This month we tackled The Drunkard’s Walk: How Randomness Rules Our Lives by Leonard Mlodinow.
Consensus? It was… a bit of a slog.
Not a bad book, just a dense one. Thankfully, there were enough stories tucked between the statistics to give us plenty to talk about. The clear walkthrough of the Monty Hall problem was a highlight, and I was unexpectedly fascinated by the bell curve and how probability quietly shapes so much of everyday life.
One thing none of us expected was how the book ended. Mlodinow ties probability, chance, and gambling to his family’s experience during the Holocaust. His parents survived. Some of his relatives did not. It’s a sobering, heartbreaking story, but also a fascinating example of how randomness and probability aren’t just abstract mathematical concepts—they can have profound consequences in real lives.

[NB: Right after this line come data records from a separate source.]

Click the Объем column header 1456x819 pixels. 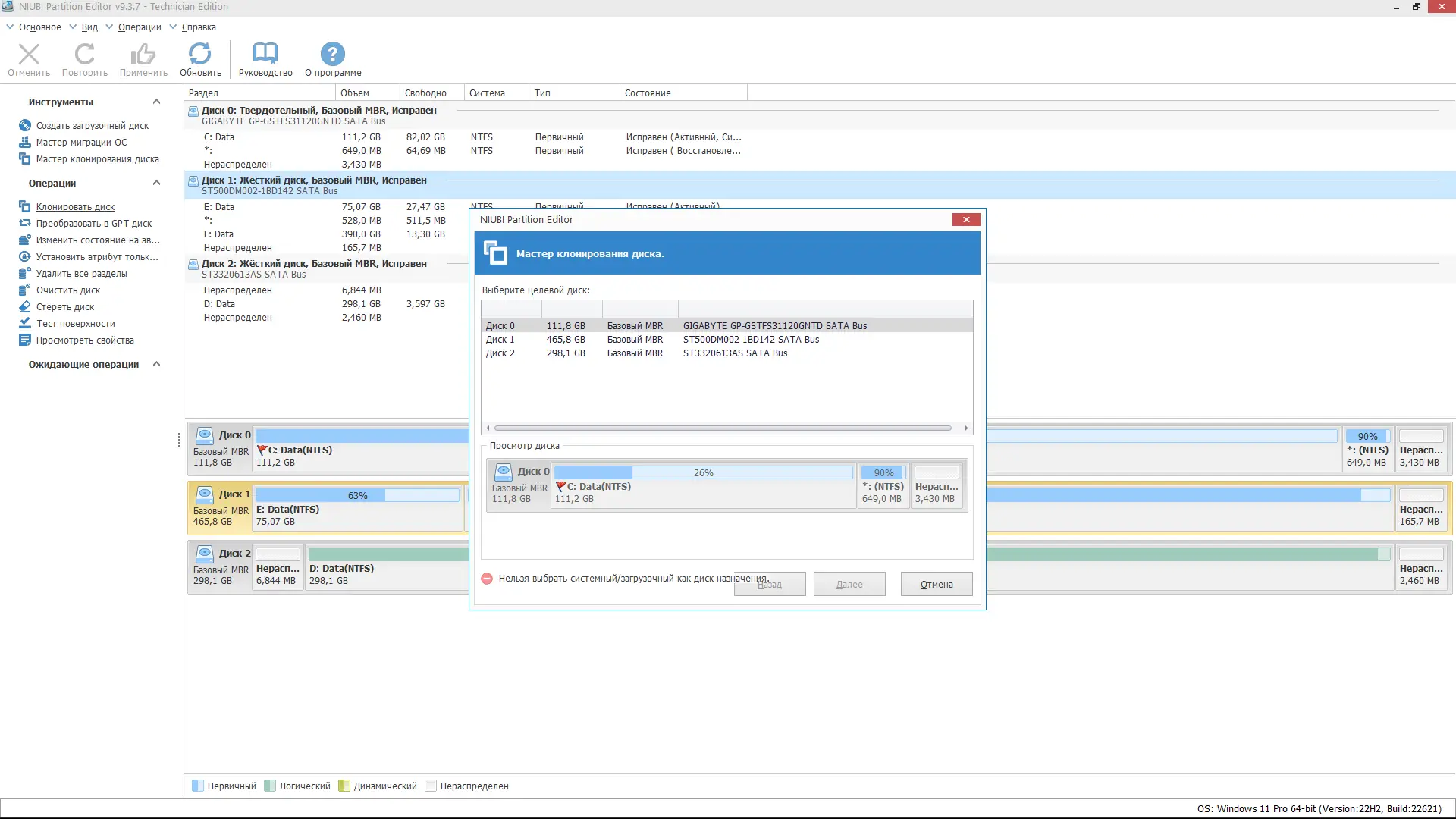tap(355, 93)
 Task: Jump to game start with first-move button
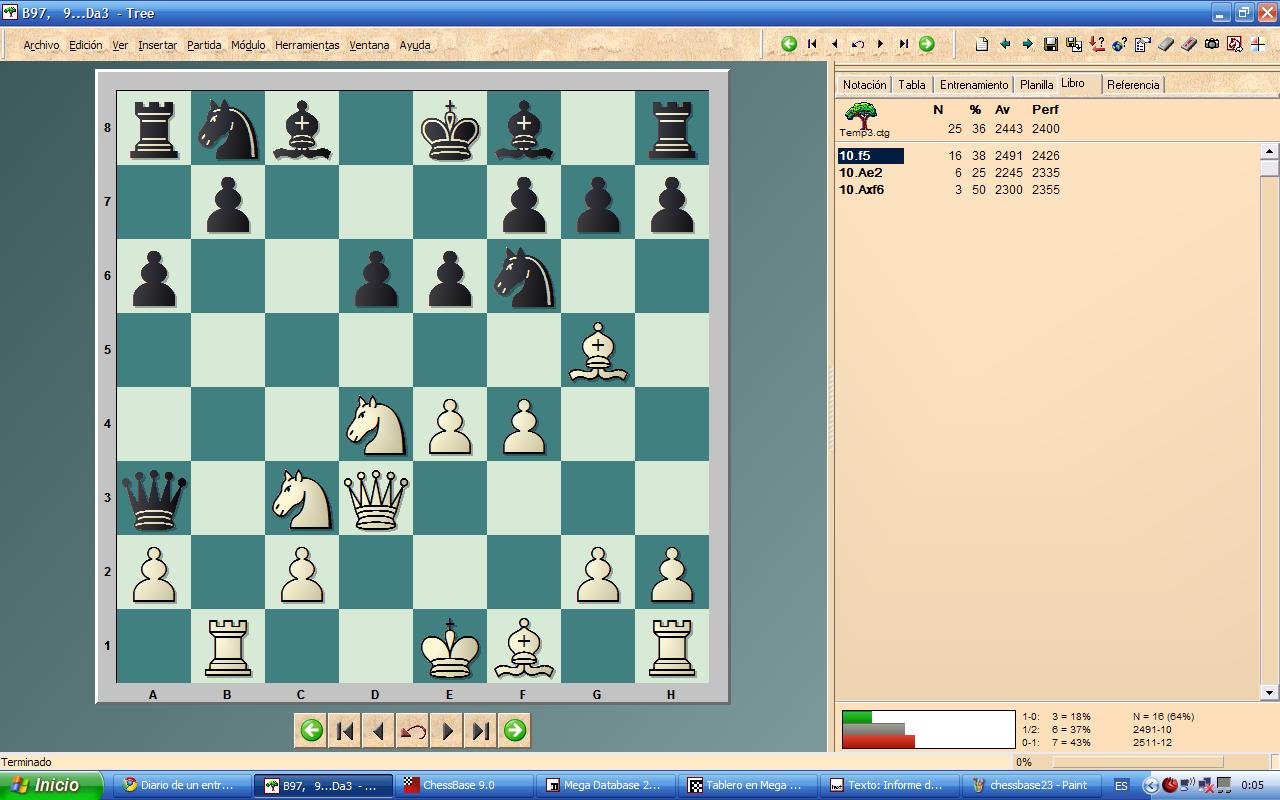coord(344,730)
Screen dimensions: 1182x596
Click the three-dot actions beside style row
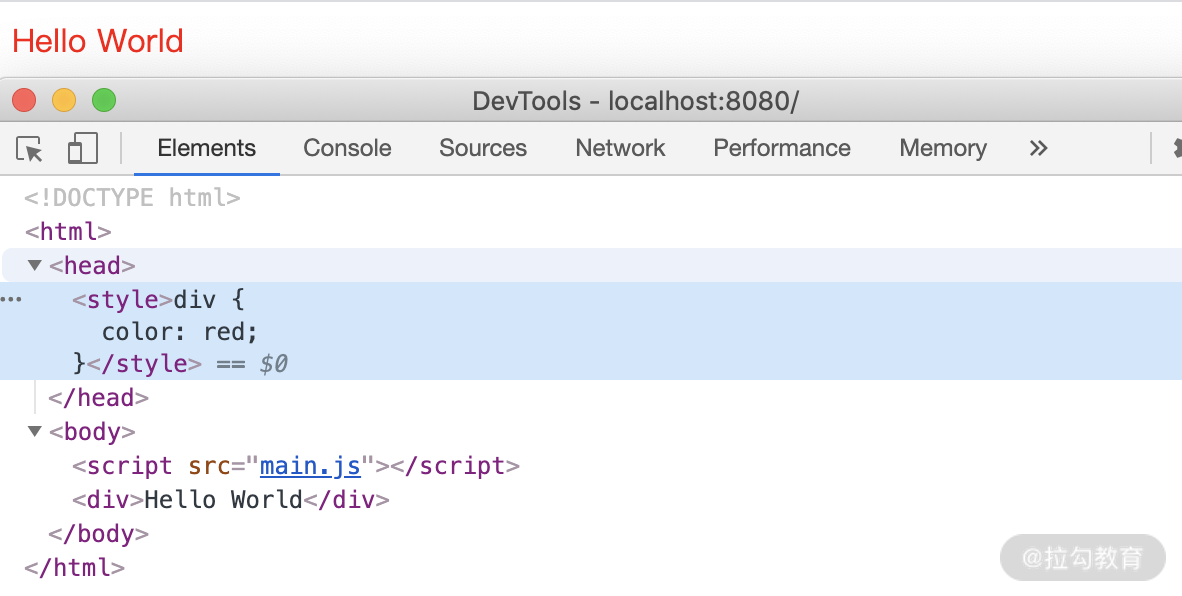[11, 299]
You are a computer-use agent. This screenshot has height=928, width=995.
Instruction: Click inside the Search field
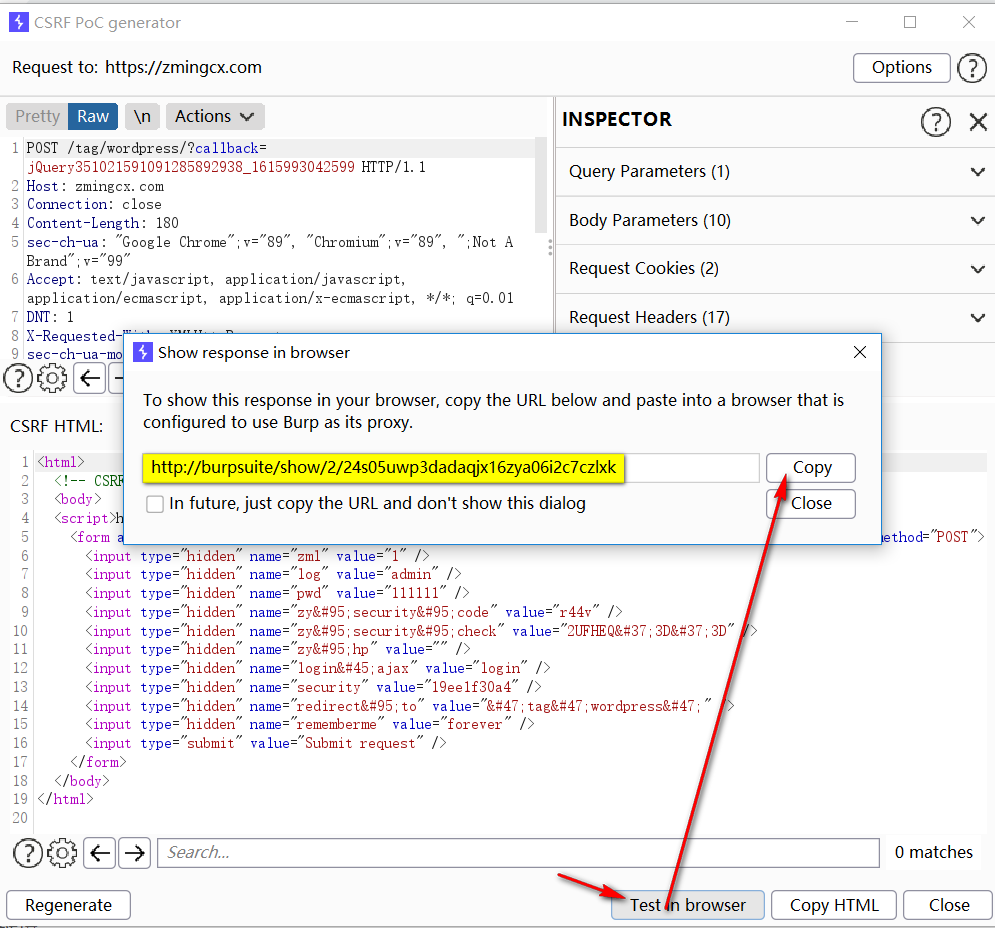[x=500, y=853]
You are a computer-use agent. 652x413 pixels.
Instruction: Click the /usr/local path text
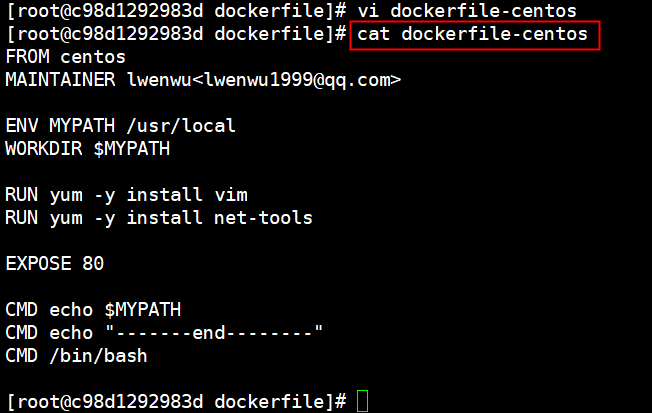click(x=181, y=126)
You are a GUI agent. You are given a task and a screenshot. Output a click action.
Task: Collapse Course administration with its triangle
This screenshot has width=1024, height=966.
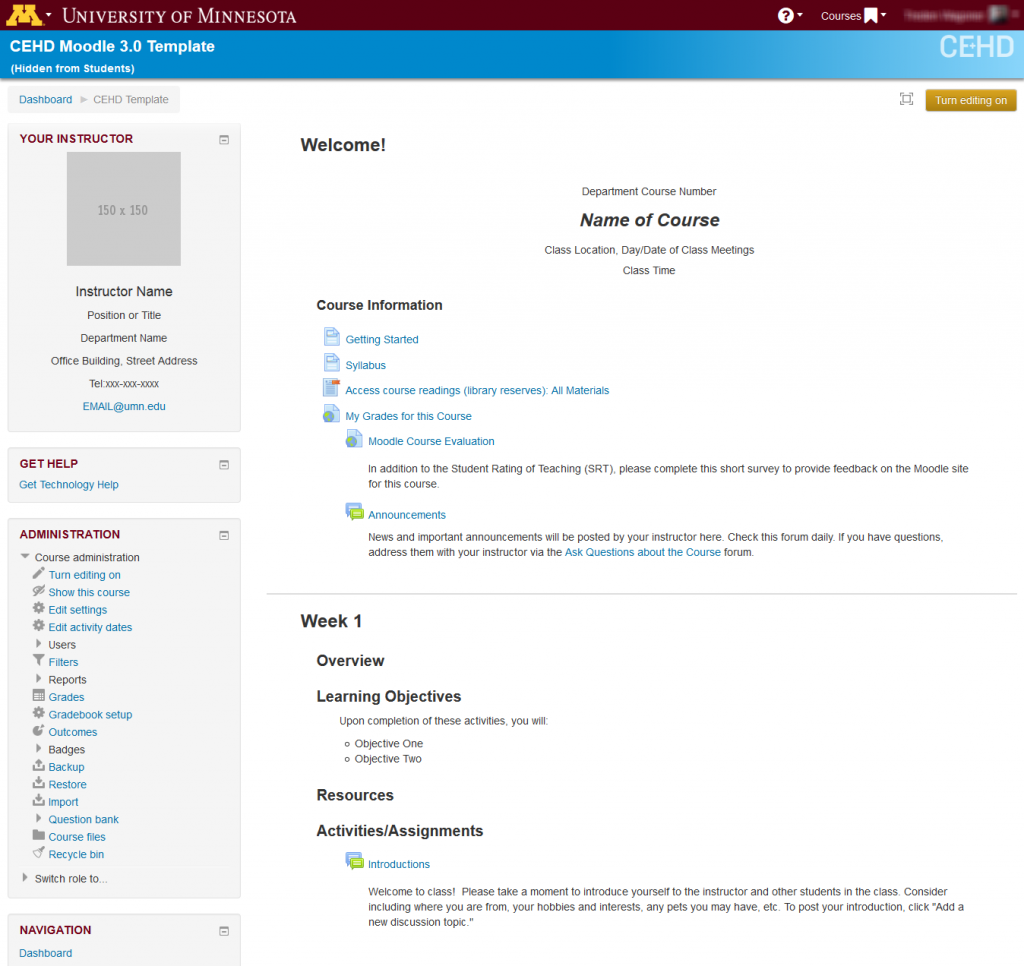24,557
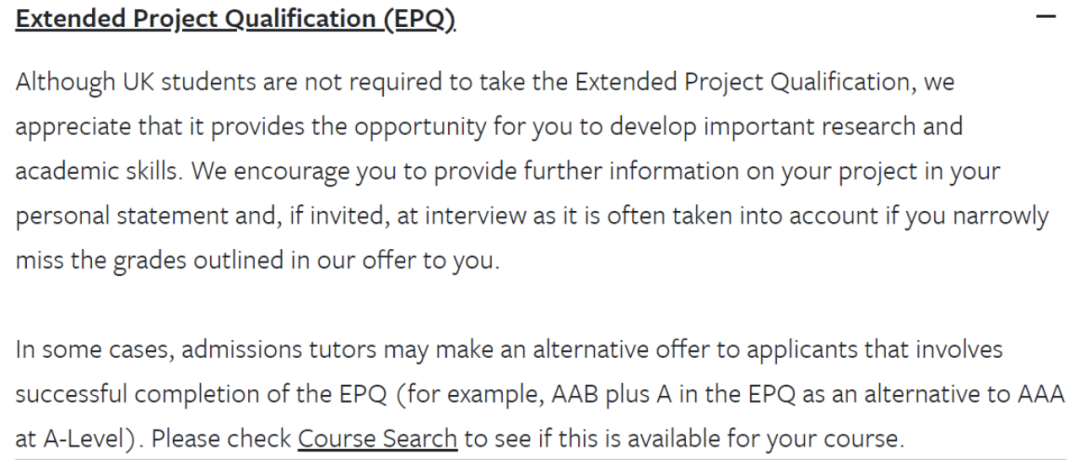Screen dimensions: 1080x460
Task: Click the words 'if you narrowly'
Action: pyautogui.click(x=972, y=216)
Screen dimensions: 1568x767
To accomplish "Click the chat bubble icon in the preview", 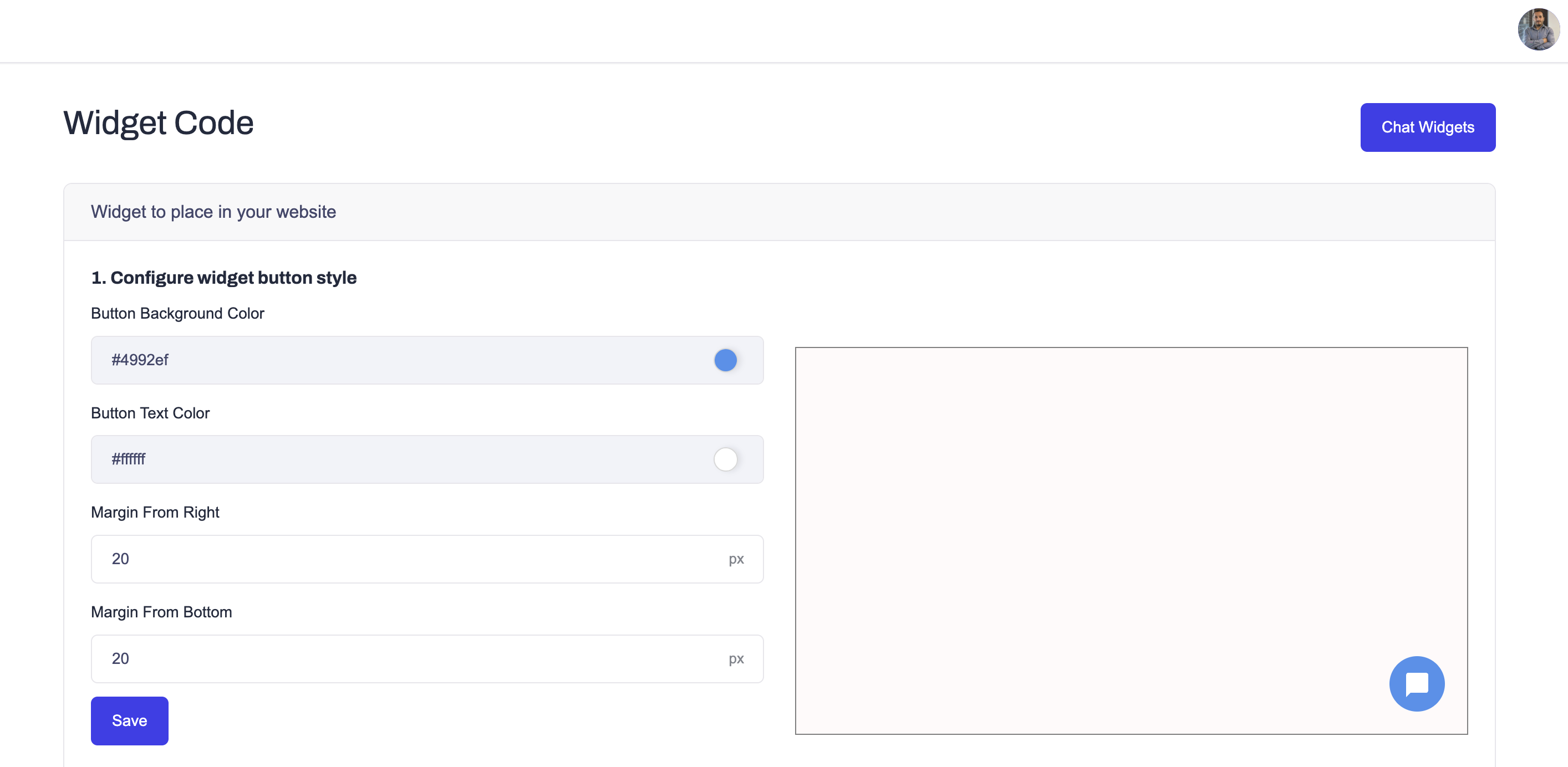I will 1417,684.
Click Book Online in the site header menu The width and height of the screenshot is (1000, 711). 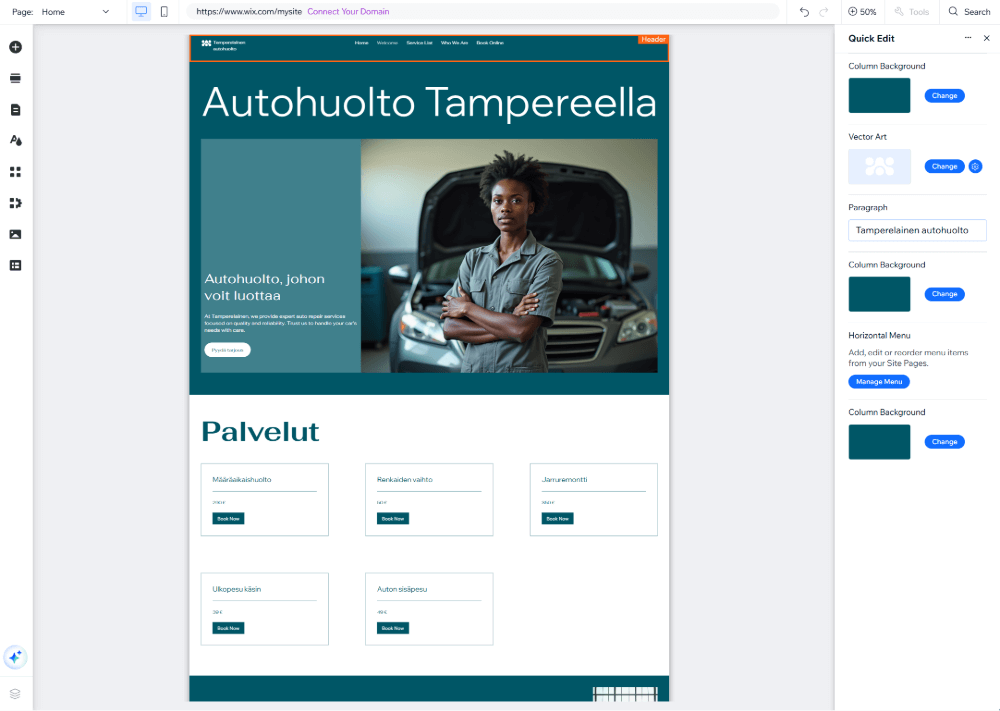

Will math people laugh at the fact that our big takeaways were the Monty Hall problem and the bell curve? Probably. But we’re a book club, not a statistics department, and there’s something satisfying about wrestling with a book that’s outside your comfort zone.
Would we recommend it? Probably not as a first choice. Was I glad we read it? Absolutely. Sometimes the value of a book isn’t that it becomes a favorite—it’s that it stretches your brain in a direction it doesn’t normally go.